Opinião – Nos conhecemos em 2023, quando dividimos a mesma casa em Fátima, Portugal. Valéria el Mohtar é venezuelana. Foi obrigada a fugir do país por causa da ditadura. “A minha irmã ainda reside na Venezuela. A família está bem, mas ainda com muito medo do que possa acontecer. Estamos muito contentes que Maduro tenha finalmente ido para a prisão”, disse-me Valéria, ontem, via WhatsApp.
Transição – Qualquer intervenção sempre gera questionamentos: como será o dia seguinte? Trump age com pragmatismo ao apostar na vice-presidente de Maduro, Delcy Rodrigues, para comandar a transição para a democracia. Neste momento, apoiar a posse de Edmundo Gonzales e Maria Corina Machado, sua vice, seria uma temeridade. Eleitos democraticamente em 28/7/24 pela esmagadora maioria dos eleitores, eles tiveram a eleição surrupiada por Maduro, que simplesmente ignorou a votação real e apresentou um resultado fictício. Militares ligados ao chavismo os retirariam do poder e prenderiam em poucos dias. Justiça seja feita: as urnas da Venezuela são auditáveis, ao contrário das nossas. Foi a auditagem que permitiu comprovar as fraudes.

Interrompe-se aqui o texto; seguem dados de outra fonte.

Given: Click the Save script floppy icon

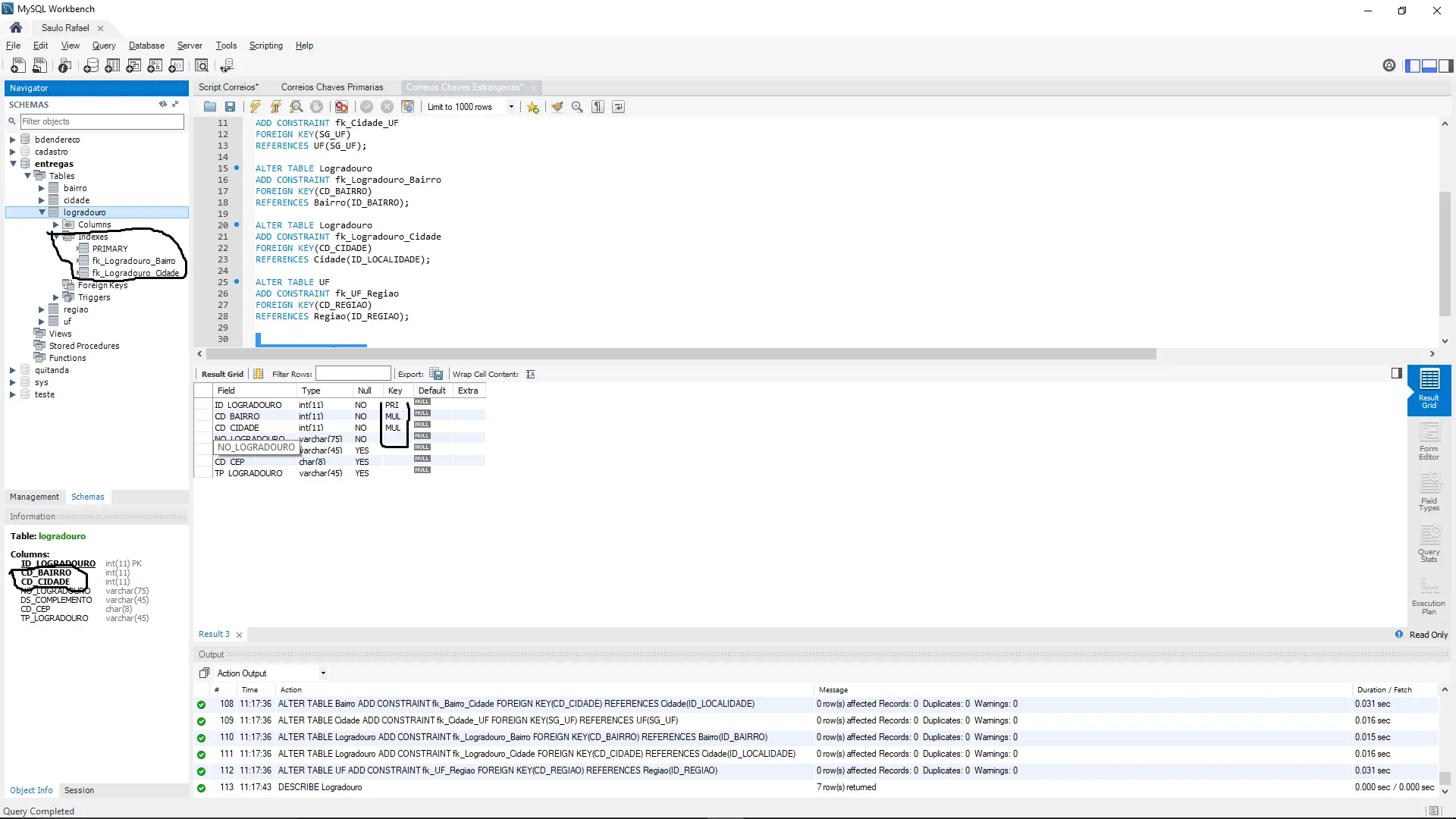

Prisão – A prisão preventiva de Filipe Martins por uma viagem aos EUA que ele não fez e a participação em reunião na qual não esteve, é um dos maiores absurdos já cometidos pelo Supremo, assim como sua posterior condenação definitiva. E o rol de abusos não para. Na semana passada, Martins foi acusado por um radical de esquerda de supostamente ter acessado a rede social LinkedIn. Sem ouvir a PGR e sem solicitar perícia sobre a veracidade dos fatos, o ministro tirano determinou nova prisão de Filipe em regime fechado. Ontem, o LinkedIn informou que o último acesso à rede ocorreu em 2024, realizado nos Estados Unidos, enquanto Filipe estava em prisão domiciliar no Paraná! Se há justiça divina neste mundo, alguém um dia responderá por suas atrocidades.